No hay verdadera innovación. Hay miedo, demasiado miedo, en quienes dirigen muchas empresas que prefieren poner el dinero en los departamentos de marketing y comunicación antes que en la investigación o, en el caso de los medios, en los contenidos, en fortalecer y mejorar las redacciones, en las personas que no «venden» el producto: lo hacen.

La amplia aceptación del benchmarking en el ámbito empresarial, en mi opinión, puede tener su explicación en un contexto más amplio donde, por poner un ejemplo, en el plano moral, es el comportamiento de los otros el que «marca» el nivel ético que tenemos que tener, la bondad o maldad de una acción. El «mamá, todos lo hacen» se ha convertido no solo en criterio de moralidad sino de aspiración en todos los ámbitos, no solo entre adolescentes.

La sospecha generalizada

En la tercera parte del libro, Hunt intenta explicar por qué está sucediendo todo esto y qué se puede hacer. Para el autor, las empresas, más que preocupadas por hacer las cosas bien, están excesivamente volcadas en parecer bien y quedar bien con diversos públicos.
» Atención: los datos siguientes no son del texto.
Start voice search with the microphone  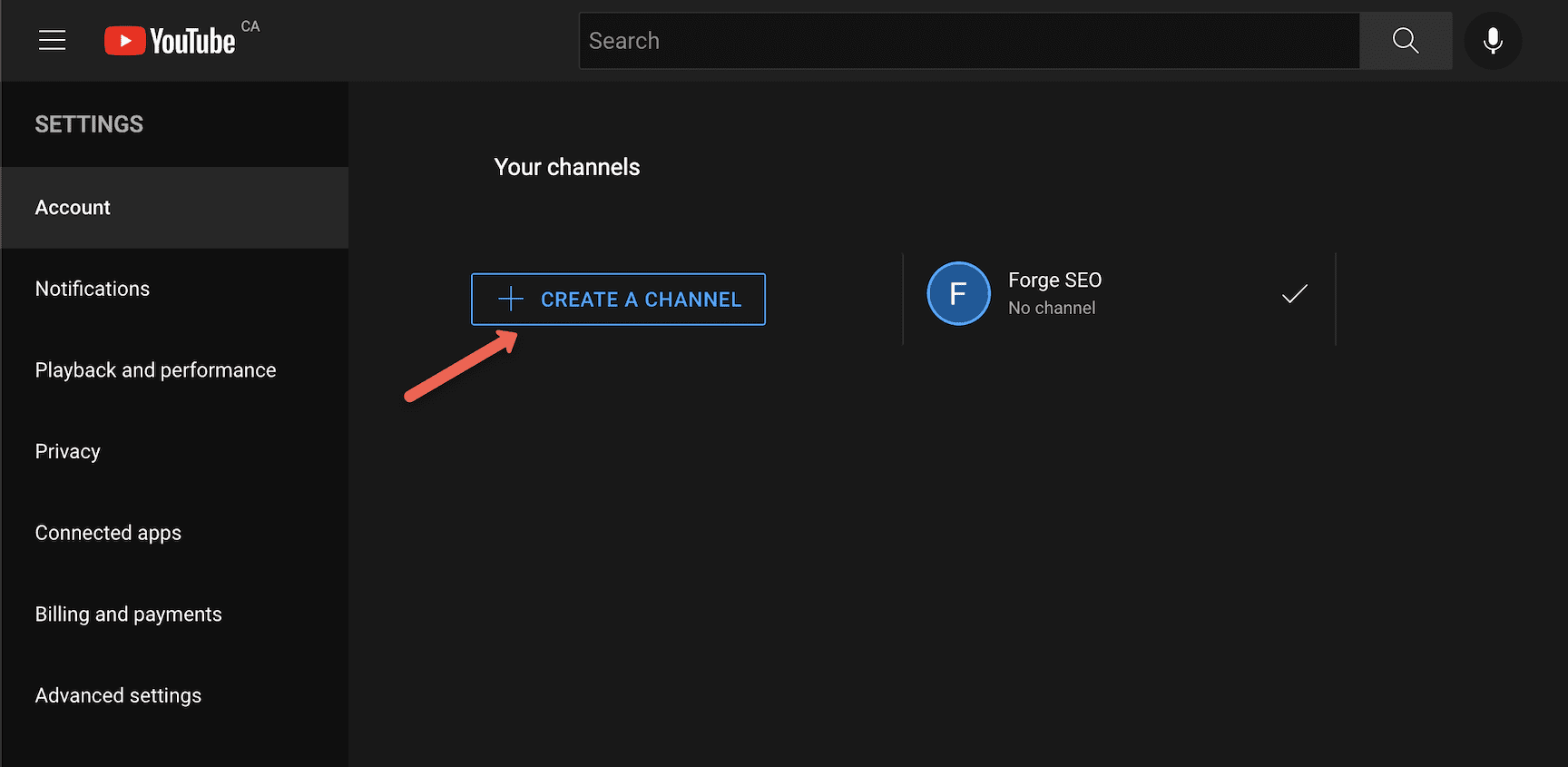pos(1493,41)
La percepción ha sustituido a la realidad y esto, también en el ámbito de la empresa, es fatal. Se habla mucho así de confianza, pero la confianza no se gana con estrategias de comunicación ni «gestión reputacional» sino haciendo bien las cosas, siendo coherentes y sinceros.

En la sociedad -dice Hunt-, sin un marco fuerte de creencias y confianza en el futuro, los problemas y las incertidumbres pueden ser fácilmente exagerados. Así, los actos aislados de falta de ética empresarial se sacan fuera de contexto y llegan a calificar injustamente a toda la clase empresarial. No es de extrañar que éste sea un caldo de cultivo excelente para calibrar el poder de las empresas como excesivo y elaborar una teoría de la conspiración que busca fáciles chivos emisarios.
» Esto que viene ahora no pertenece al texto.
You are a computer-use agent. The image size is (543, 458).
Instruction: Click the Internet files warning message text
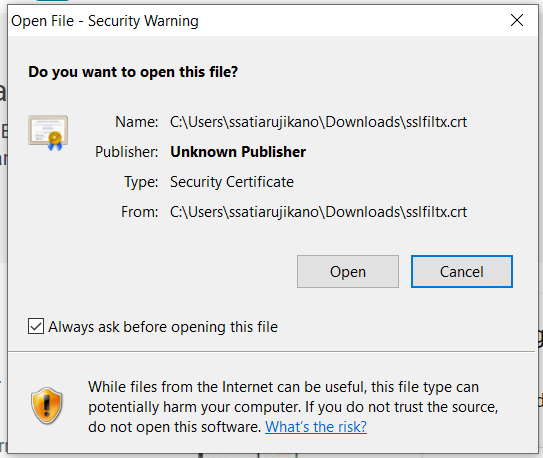point(293,407)
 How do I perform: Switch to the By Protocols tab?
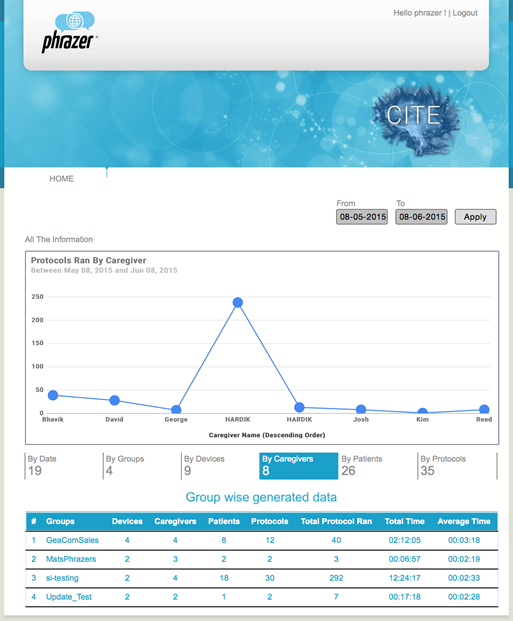tap(457, 466)
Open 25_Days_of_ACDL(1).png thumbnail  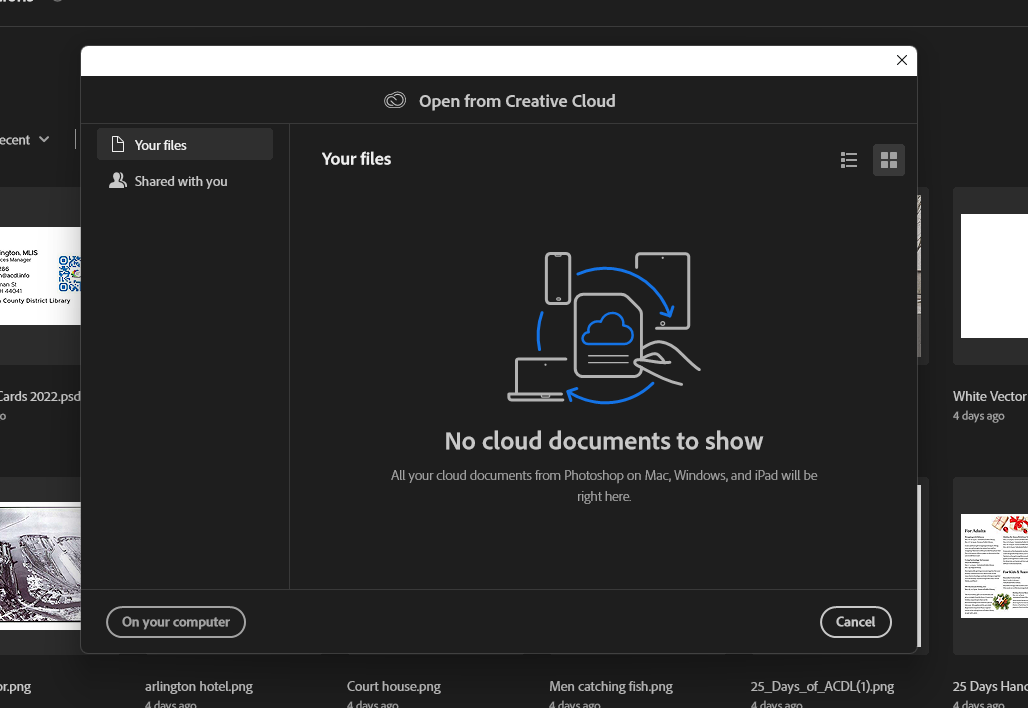tap(822, 686)
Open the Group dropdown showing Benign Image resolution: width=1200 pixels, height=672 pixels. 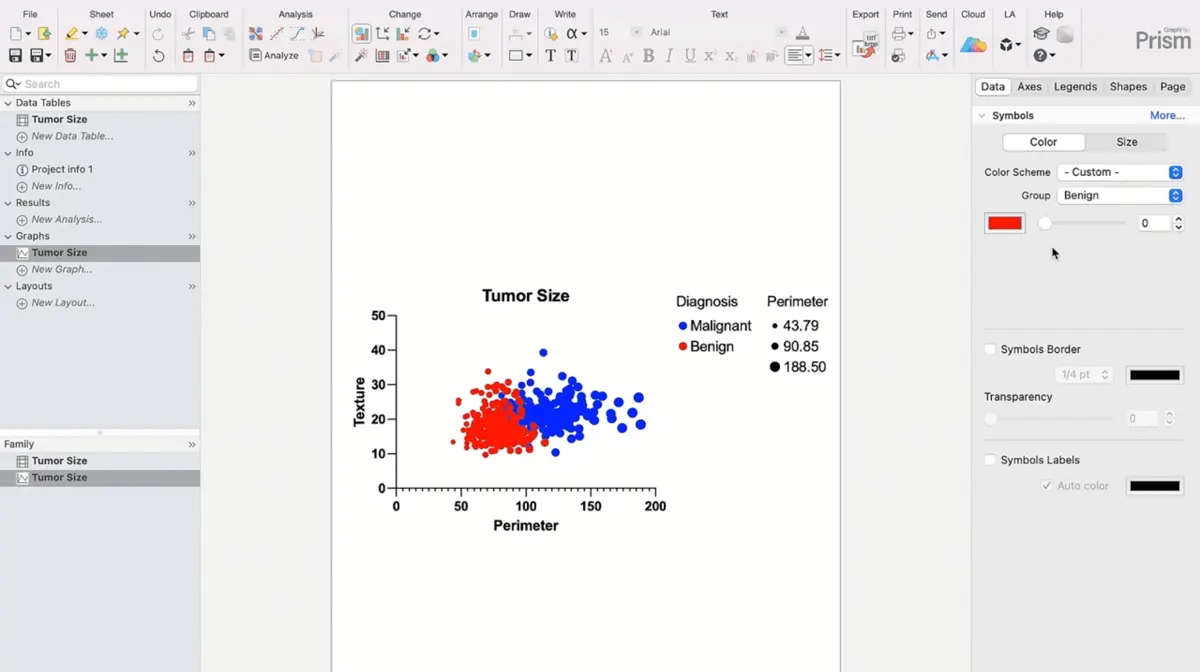point(1120,196)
Ciertos esfuerzos de regulación de las empresas o el auge del concepto de responsabilidad empresarial pueden esconder así una falta de creencias profundas, lo que promueve precisamente una lluvia de discursos formales a modo de recetario o moralina empresarial o un intento de encorsetamiento vía legislación o autorregulación.
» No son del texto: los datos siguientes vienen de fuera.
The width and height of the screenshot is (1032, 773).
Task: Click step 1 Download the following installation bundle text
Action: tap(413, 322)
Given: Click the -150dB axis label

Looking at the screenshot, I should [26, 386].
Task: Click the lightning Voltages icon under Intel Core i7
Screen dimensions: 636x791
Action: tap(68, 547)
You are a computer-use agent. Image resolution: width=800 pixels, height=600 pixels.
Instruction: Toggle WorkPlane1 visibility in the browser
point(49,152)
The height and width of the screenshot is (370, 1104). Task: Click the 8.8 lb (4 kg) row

Para luchar con todo ello hace falta, según Hunt, recuperar una cierta cultura del riesgo, empresarial, social y personal, donde solo si tomamos ciertos riesgos seremos capaces de avanzar: ser menos cómodos, tener menos miedo a emprender, intentar hablar menos y hacer más. Innovar, como muchos han señalado, tiene mucho que ver con la ética (8). En segundo lugar, es necesario recuperar un marco de creencias fuertes que evite, precisamente, el discurso puritano de formas que es el único que podemos hacer cuando perdemos el fondo de las cosas. Esto en empresa es fundamental, pero, como Hunt diagnostica, es también todo un desafío social.

Aurora Pimentel____________________(1) Leadbeater, Charles (2003): Up the Down Escalator. Why the Global Pessimists are Wrong. Penguin Books, edición rústica (la primera es de 2002).(2) Hunt, Benjamin (2003): The Timid Corporation. Why Business is Terrified of Taking Risk. John Wiley & Sons. Chichester. West Sussex.(3) Manheim, Jarol B. (2000): Corporate Conduct Unbecoming. Codes of Conduct and Anti-Corporate Strategy. Tred Avon Institute Press. Maryland.Manheim, Jarol B. (2000): The Death of One Thousand Cuts. Corporate Campaign and the Attack on the Corporation. Lawrence Erlabaum Associates. Nueva Jersey.(4) Hood, John M. (1996): The Heroic Enterprise. Business and the Common Good. The Free Press / Simon & Schuster. Nueva York.(5) Henderson, David (2002): Misguided Virtue. False Notions of Corporate Social Responsibility. Institute of Economic Affairs. Londres.(6) Ver a este respecto la conferencia de Alejandro Llano en la Asamblea de Antiguos Alumnos del IESE, noviembre 2002, «Inspirar la Innovación», publicada en Revista de Antiguos Alumnos, marzo 2003.(7) Ver a este respecto el reciente y breve libro de dos periodistas de The Economist: Micklethwait, John y Wooldridge, Adrian (2003): The Company. A Short History of a Revolutionary Idea. The Modern Library. Nueva York.(8) El concepto de ética como innovación es frecuente estos últimos años en la literatura de ética empresarial. Josep Lozano y otros muchos lo utilizan y explican con profundidad.